Timme, hanged in Melbourne in 1842, rides a canoe home in spirit
He was a young Aboriginal man taken from his people in Tasmania during the colonial wars and eventually brought to Victoria for what was supposed to be a new beginning.
Instead, his life ended by a thread when two Aboriginal men were jointly executed in Melbourne in January 1842.
The bodies of the young man and his friend, the first people to be hanged in Victoria, are believed to have been buried in an area now occupied by Melbourne’s Queen Victoria Market.
But his soul?
According to Patsy Cameron AO, a much-respected Tasmanian elder, artist and writer, she returned across the Bass Strait to live with her ancestors and people in Tasmania.
That’s the inspiration behind a new traditional canoe sculpture at the farthest point of north-east Tasmania, known as Portland Point but called Tebrakunna by its original people.
The name of the statue that was unveiled in December in the presence of Tasmanian governor Barbara Baker, AC Timme’s Canoe.
“The canoe is a representation of our people’s means of travel, but it also symbolizes bringing the spirit of Timme home from the Bass Strait,” says Aunt Patsy.
He says that when the wind blows from the throat, the canoe creates its own song by whistling in and around the statue.
Aunt Patsy says Timme is the right name for the young man who went by a number of other names throughout his short life.
He was referred to as Maulboyheenner in history books and was also known as Robert, Bob, Timmy and Jimmy to colonial officials and early reporters.
But Aunt Patsy says even Maulboyheenner was never Timme’s real name; it was just a corruption of the language meaning “he’s a little boy.”
Timme was just 16 years old when he was captured by a colonial raiding party in 1830 and taken to Launceston prison.

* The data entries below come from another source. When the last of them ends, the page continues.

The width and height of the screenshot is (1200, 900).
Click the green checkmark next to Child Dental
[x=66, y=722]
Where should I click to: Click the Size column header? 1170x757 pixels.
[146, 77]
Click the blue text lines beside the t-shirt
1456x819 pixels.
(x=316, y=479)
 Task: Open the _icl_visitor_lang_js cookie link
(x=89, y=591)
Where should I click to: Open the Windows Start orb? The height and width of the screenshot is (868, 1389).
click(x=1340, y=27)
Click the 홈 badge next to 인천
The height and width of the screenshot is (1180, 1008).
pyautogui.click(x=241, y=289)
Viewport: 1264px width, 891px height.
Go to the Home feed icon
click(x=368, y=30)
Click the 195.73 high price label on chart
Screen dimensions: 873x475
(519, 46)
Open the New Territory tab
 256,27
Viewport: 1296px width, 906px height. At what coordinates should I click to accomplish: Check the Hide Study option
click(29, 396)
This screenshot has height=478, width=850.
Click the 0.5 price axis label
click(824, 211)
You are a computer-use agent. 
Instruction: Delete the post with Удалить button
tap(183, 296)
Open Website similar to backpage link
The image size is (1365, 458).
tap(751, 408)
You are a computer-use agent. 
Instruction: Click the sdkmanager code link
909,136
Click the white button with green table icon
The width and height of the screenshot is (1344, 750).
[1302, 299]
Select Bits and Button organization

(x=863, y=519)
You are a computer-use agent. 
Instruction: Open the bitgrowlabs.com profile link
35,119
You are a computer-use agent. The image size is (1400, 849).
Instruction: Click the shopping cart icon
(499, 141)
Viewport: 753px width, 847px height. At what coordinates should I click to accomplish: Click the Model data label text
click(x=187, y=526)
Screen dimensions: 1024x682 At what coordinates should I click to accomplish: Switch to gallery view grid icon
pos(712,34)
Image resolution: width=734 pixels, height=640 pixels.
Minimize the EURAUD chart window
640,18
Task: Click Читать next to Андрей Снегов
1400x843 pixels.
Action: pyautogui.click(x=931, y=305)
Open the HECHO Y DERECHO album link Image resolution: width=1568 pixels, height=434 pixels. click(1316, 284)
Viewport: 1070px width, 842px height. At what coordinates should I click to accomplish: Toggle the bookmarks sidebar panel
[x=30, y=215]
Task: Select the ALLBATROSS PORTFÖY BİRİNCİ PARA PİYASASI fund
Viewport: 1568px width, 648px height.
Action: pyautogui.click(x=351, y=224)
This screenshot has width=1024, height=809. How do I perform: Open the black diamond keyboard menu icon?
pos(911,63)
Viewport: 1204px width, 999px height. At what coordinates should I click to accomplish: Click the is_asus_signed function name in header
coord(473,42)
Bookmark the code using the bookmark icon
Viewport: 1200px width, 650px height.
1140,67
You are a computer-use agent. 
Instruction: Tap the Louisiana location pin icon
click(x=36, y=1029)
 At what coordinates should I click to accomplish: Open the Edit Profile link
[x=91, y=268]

Aunt Patsy says she is the sole survivor of a massacre that occurred at a time when Aboriginal people were rounded up from Tasmania, then known as Van Diemen’s Land, for the purpose of extermination.
Timme was taken from prison by the controversial Aboriginal Protector George Augustus Robinson, who orchestrated the deportation of around 200 of Tasmania’s surviving Indigenous people to Flinders Island, the largest of the Furneaux group of islands in the Bass Strait.
The settlement on Flinders Island eventually went bankrupt; its dying inhabitants suffered European diseases, homesickness, and cultural displacement.
Robinson left the settlement in 1839 and moved to the Port Phillip District, later to become Victoria, as the first Chief Protector of Aborigines.
He took with him 15 Tasmanian Aborigines, including Timme/Maulboyheenner and a man from northwestern Tasmania named Tunnerminnerwait, also known as Jack.
However, Robinson soon lost touch with “his” Tasmanian Aboriginal people.
Timme/Maulboyheenner and Tunnerminnerwait set out for Westernport, accompanied by the legendary Indigenous woman Truganini and two other Tasmanian Aboriginal women, Planobeena and Pyterruner (all three of whom had previously been kidnapped and brutalized by sealers).
They raided huts and police stations and created a small arms cache. Finally, in 1841, they killed two whalers, William Cook, and a man identified only as a “Yankee.”
The three women were found not guilty, but Maulboyheenner and Tunnerminnerwait were sentenced to death because they were denied the right to testify at their trials.
They were hanged on an open-air scaffolding called “Gallows Hill” in front of approximately 5,000 people, many of whom were reportedly in a festive mood. A group of Aborigines watched silently from nearby trees.
A monument to Maulboyheenner and Tunnerminnerwait can be found near the present-day corner of Franklin and Victoria streets.
Jury appealed for mercy but Judge Walpole Willis said executions were designed to “inspire terror” [and] to deter similar violations”.
The hanging was absolutely horrific. The scene in which the men were forced to climb the scaffolding with their hands tied behind their backs was “a great affront to public morals”, according to a reporter later.
Timme went to his death, visibly petrified.
The execution itself was unsuccessful: According to newspaper reports, the men did not initially fall through the length of their ropes, and the crowd abused the executioner as Tunnerminnerwait was slowly strangled to death.
Aunt Patsy says she was repatriated by the creation of a sculptural canoe that sits above the sea near a high point from which, on a clear day, the Bass Strait islands, including Flinders Island, are visible.
Laura Murray, an artist from the nation of Tebrakunna, had cultural control over the building’s construction and design. Timme’s Canoe. Professor Emma Lee provided most of the funding through a grant from Federation University.
“The canoe is more than a sculpture,” says Aunt Patsy. “This is a story as big as the land.
“This is a commitment to those who were taken, to those who were silenced, and to those whose spirits still walk.”
In northwestern Tasmania, at Circular Head, the spirit of the Tunnerminnerwait is also commemorated by an impressive painting on a rock on their traditional land.